Stored data

________________________________________

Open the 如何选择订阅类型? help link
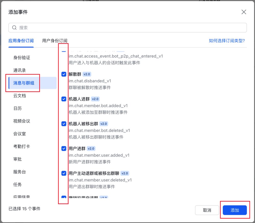This screenshot has height=223, width=255. (x=227, y=41)
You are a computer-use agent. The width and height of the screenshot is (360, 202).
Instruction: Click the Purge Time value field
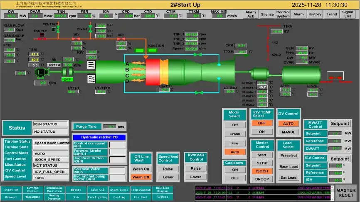pos(109,127)
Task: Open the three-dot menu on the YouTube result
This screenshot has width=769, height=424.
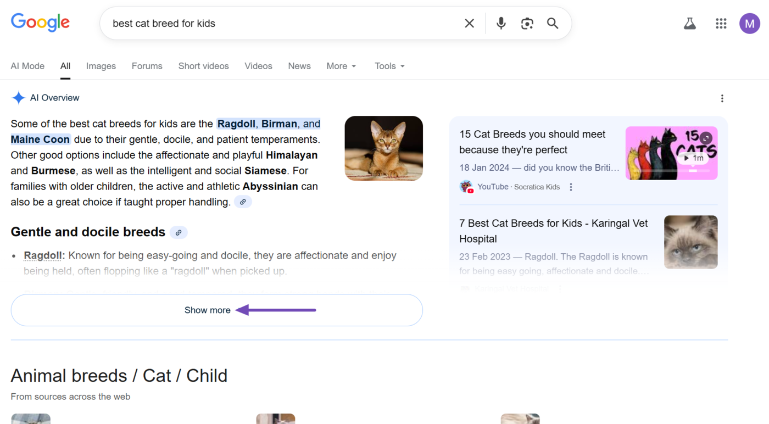Action: point(571,187)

________________________________________

# [ACTION ITEM]
From the first line to the last, retype the entries above exactly, minus the pictures.

# [FINAL ANSWER]
Open the 如何选择订阅类型? help link
This screenshot has height=223, width=255. (x=227, y=41)
You are a computer-use agent. The width and height of the screenshot is (360, 202).
Instruction: Click the Purge Time value field
pos(109,127)
Task: Open the three-dot menu on the YouTube result
This screenshot has width=769, height=424.
Action: point(571,187)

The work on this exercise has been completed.